An exact copy of every record is needed, with the pictures left out.

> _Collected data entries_
>>
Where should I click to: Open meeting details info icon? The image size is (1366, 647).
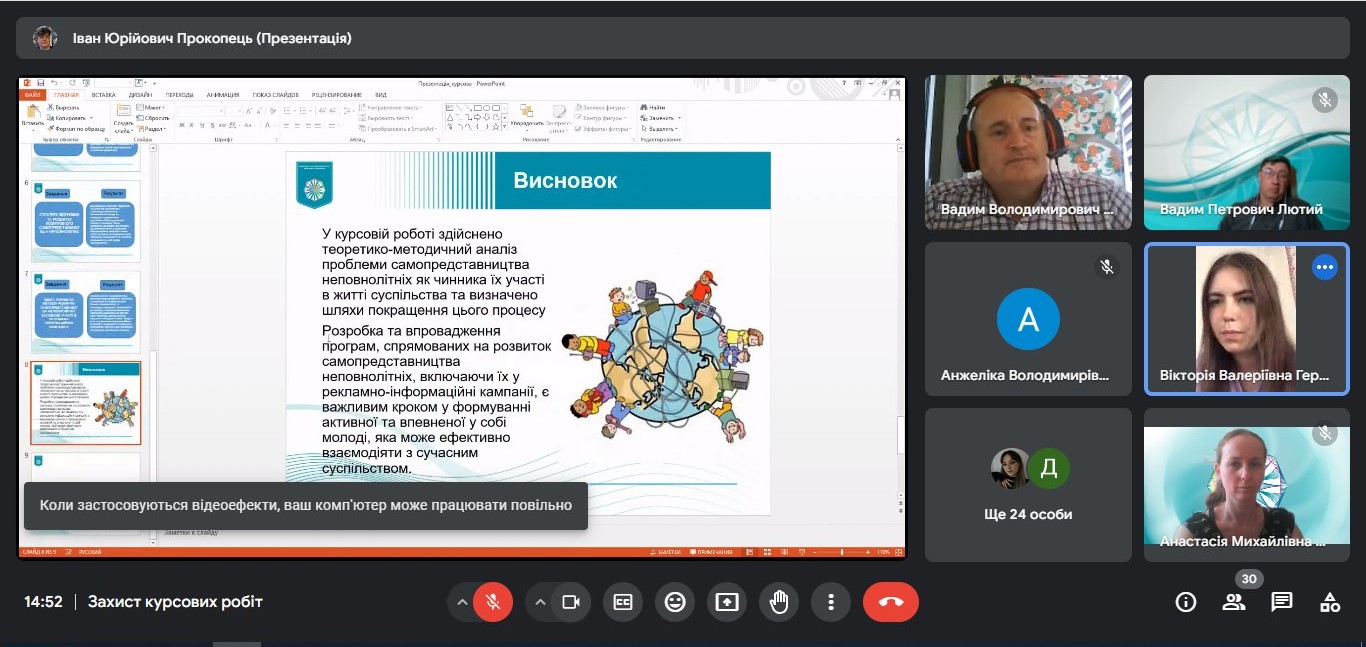(1186, 602)
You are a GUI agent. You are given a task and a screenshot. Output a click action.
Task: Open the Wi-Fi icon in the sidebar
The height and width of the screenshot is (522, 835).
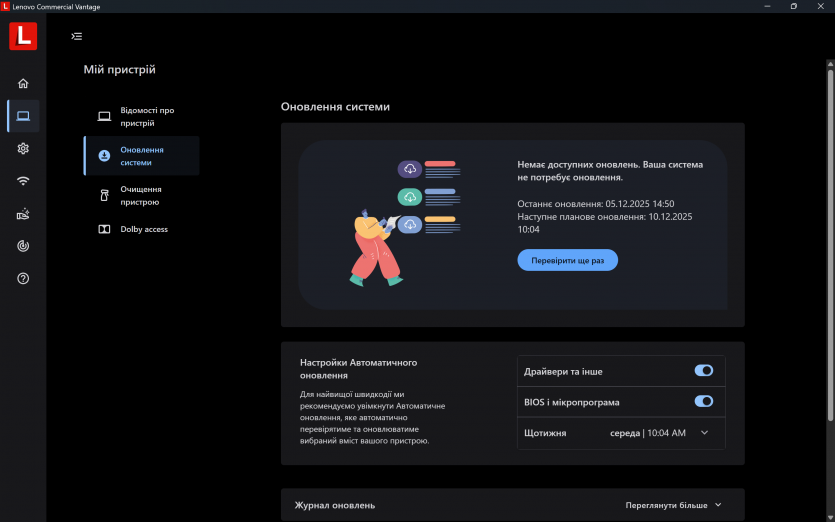(x=23, y=181)
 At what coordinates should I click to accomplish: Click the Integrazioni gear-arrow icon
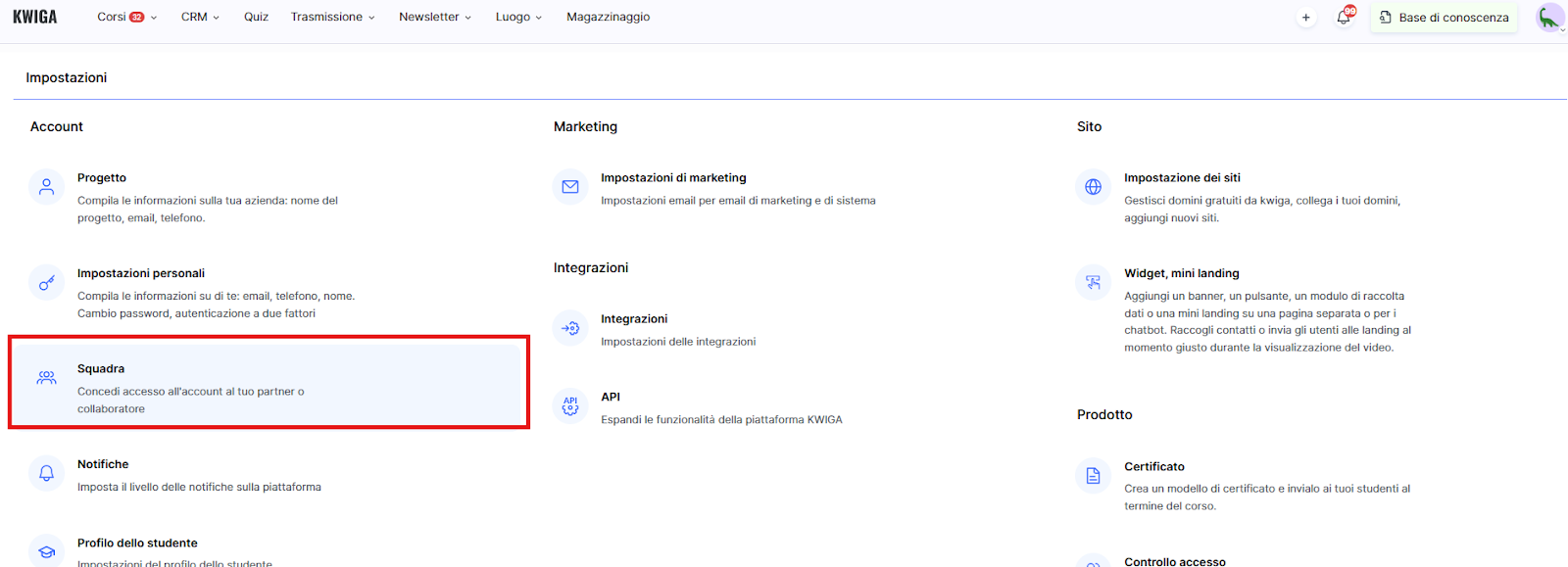click(570, 328)
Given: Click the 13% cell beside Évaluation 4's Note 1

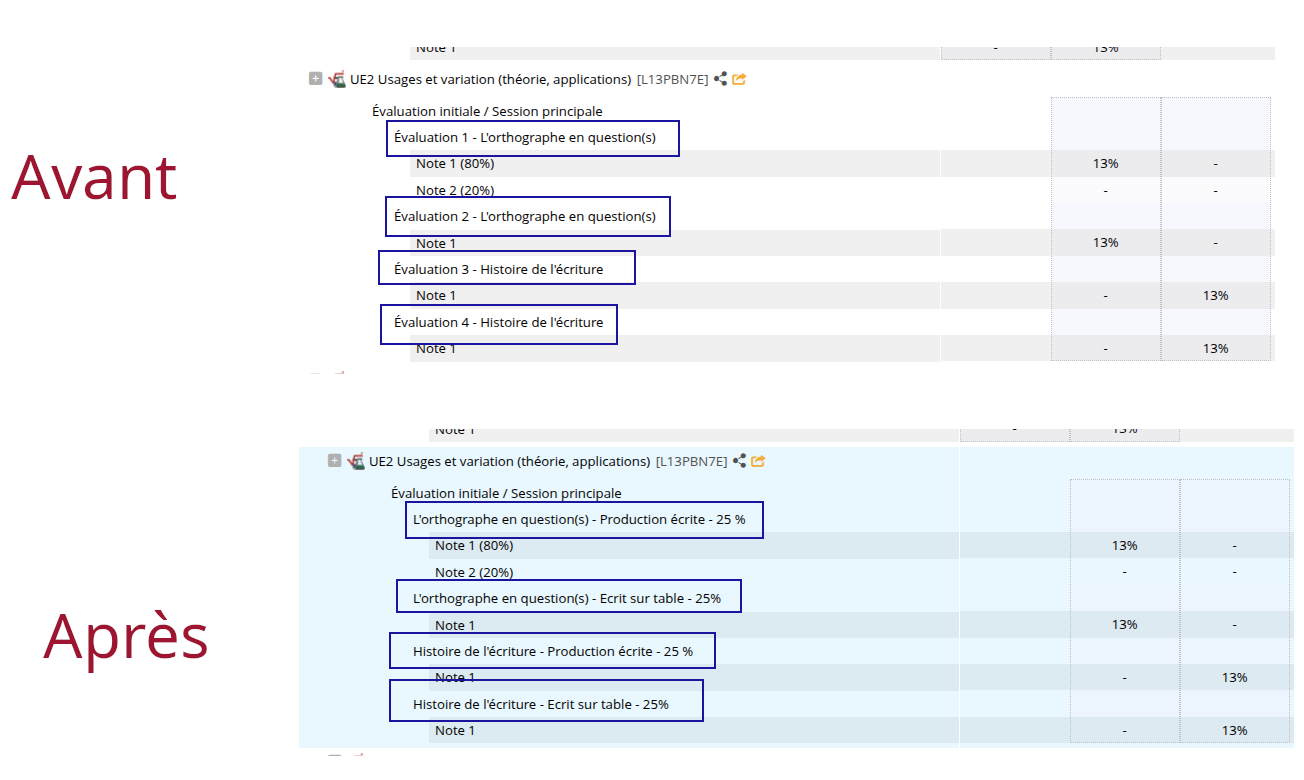Looking at the screenshot, I should tap(1215, 348).
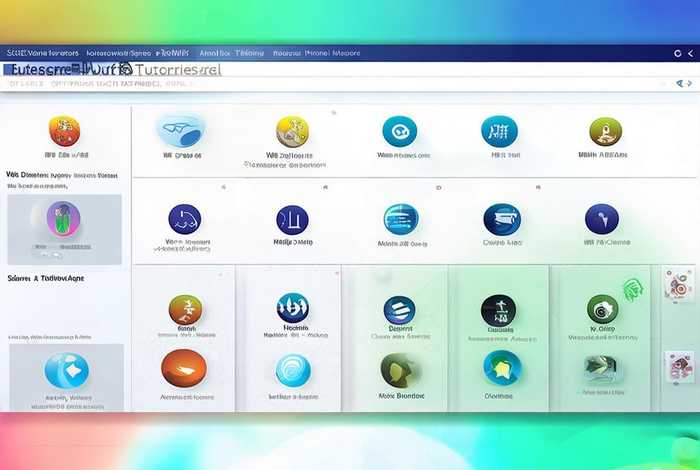Click the green scribble icon near right edge
700x470 pixels.
633,290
<<
> _Response for this exercise_
Where should I click to: Open meeting details info icon? The image size is (1366, 647).
(1186, 602)
You are a GUI agent. You are given a task and a screenshot. Output a click action.
Task: Open the Wi-Fi icon in the sidebar
The height and width of the screenshot is (522, 835).
(x=23, y=181)
 At what coordinates should I click to accomplish: Click the Integrazioni gear-arrow icon
click(570, 328)
Given: Click the 13% cell beside Évaluation 4's Note 1

Looking at the screenshot, I should tap(1215, 348).
Click the green scribble icon near right edge
700x470 pixels.
633,290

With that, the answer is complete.